Exercise aim: Find the lines in the entries that follow where the word "Select" occurs, and state how many there are, with no other words.

Data section:
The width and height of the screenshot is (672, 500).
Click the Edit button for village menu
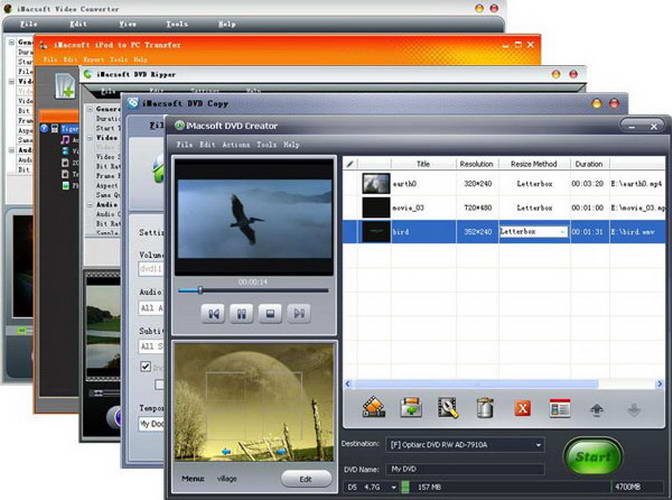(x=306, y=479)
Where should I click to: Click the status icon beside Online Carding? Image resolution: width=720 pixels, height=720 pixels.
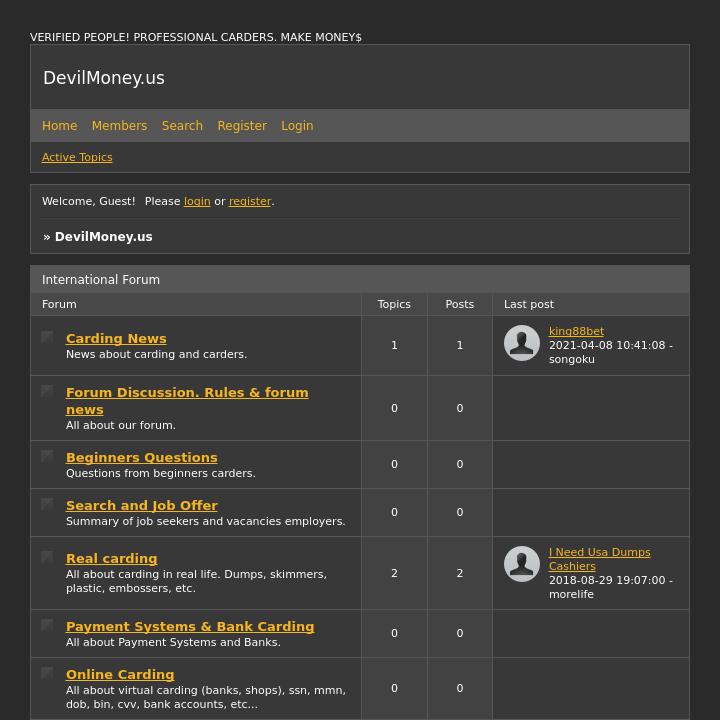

---

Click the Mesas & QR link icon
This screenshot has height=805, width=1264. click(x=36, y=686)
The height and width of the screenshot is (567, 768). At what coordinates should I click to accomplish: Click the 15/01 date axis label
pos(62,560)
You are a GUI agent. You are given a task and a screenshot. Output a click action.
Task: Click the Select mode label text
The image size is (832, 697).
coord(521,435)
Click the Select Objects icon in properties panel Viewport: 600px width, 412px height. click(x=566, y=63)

Written solution: 2